I loved the Achilles/Hector conflict and all the ramifications of honor and dishonor. Years later I reflected on battle glory brought about by the “face that launched a thousand ships”. Yeah, right!
While I might ponder Homer in a future post, I thought I might mention a book that had a huge impact on me.
In the sixties most people knew about Zorba the Greek. A great movie, what people may not know is that it was first a book written by Nikos Kazantkakis. A great writer world class by any standard, but clearly the most important living Greek writer.
It is a natural thing that if you were a Greek writer, you might think about Homer, the first Western literary genius. Nikos was obsessed about Homer.
Finally he began thinking about Odysseus and what he might have done after successfully deposing of the suitors trying to marry Penelope.
Homer doesn’t do an epilogue. We have no idea, but Nikos proposed a fascinating concept. He suggested that it would not have taken long for Ody to get bored with life on the tiny island of Ithaca, and that he would set off on some sort of adventure.
He had plenty of disaffected youth who heard all the stories but didn’t have the experience. They signed up in droves to be led by the famous Odysseus.
For his part, the plan was to go back to Egypt and discover the headwaters of the Nile. It could have been the Amazon but that was on an unknown continent. It didn’t really matter to him. He knew there were cool things out there that would test his cleverness, skill and endurance.
So they packed up and went.
The English translation is a great read, but it is difficult. Nikos titled it “The Odyssey, a Modern Sequel”. It is written in the classic Greek poetic meter, which gets s little awkward in the translation. It probably takes muddling through a couple of chapters/books before you get the hang of it.
I really encourage it to be read.
One small sample of what I remember. It has been at least thirty years so I may might not have all the details, but here goes.
Odysseus and his crew, which naturally included a shipwright, were in the middle of an African Savannah. The Nile had cataracts so they went inland to go around them.

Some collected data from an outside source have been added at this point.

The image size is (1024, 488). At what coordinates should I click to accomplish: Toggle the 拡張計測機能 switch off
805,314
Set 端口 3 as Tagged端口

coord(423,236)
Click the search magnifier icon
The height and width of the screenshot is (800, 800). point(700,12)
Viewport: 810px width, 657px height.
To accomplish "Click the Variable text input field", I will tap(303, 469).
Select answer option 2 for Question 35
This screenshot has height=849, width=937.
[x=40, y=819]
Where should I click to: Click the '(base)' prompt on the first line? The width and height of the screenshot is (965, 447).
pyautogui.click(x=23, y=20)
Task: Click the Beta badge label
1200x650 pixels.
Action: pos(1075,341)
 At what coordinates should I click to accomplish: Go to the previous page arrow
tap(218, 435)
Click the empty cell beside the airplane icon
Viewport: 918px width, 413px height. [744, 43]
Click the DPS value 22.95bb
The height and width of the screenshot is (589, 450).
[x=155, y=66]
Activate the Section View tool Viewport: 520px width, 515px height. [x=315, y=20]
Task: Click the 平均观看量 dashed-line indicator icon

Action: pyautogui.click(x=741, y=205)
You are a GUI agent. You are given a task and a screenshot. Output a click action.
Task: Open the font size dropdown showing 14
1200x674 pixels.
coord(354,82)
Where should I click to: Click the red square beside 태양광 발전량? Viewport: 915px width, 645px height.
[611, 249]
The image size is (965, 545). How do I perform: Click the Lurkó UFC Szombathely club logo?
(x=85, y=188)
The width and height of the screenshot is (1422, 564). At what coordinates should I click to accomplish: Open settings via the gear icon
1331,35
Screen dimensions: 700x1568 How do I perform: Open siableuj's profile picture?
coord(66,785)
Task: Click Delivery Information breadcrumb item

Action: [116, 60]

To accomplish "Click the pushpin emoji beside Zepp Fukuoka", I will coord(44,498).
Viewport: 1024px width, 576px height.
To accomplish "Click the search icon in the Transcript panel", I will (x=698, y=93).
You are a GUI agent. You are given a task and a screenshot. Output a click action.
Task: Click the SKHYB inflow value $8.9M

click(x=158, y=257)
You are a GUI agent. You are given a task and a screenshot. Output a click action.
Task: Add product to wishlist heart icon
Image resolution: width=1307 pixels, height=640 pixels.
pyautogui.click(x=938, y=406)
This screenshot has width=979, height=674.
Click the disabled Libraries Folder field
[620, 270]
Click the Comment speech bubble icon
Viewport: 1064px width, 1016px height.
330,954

They were running low on food, even though they knew there was plenty of food to gather, and game to hunt. Odysseus, the clever, was above that.
He called his shipwright forward and gave him a plan to build a huge idol. They chopped the wood and construction began immediately.
My first thought was, certainly it took longer to chop and build, than it would have to gather and hunt?
But Odysseus would have found it boring. He hid his crew while they were building the idol, but finally it was ready. Still keeping the crew hidden, he told them to watch.
Soon the people of the Savannah were surrounding the idol, taking it all in. They left and quickly returned with baskets of food.
Odysseus told the men to wait until dark, then leaving some crumbs behind they gathered all the food. Odysseus said, one more day.
Sure enough, the people back and left even more food. Odysseus said to wait and gather one more time, only he warned them of what they might see. He reminded them
that they had built this idol in order to collect food.
The third day the people came with even more food. But this time they also brought their sick, their blind, and their lame. Odysseus and his crew watched the sick being healed, the lame began walking, and the blind could now see.
The crew was amazed, but more than that the shipwright was now convinced that he had created God, so he left the crew to become chief priest of the idol.
Odysseus just shook his head sadly.
This is just one of the many stories that has stayed with me from that first reading.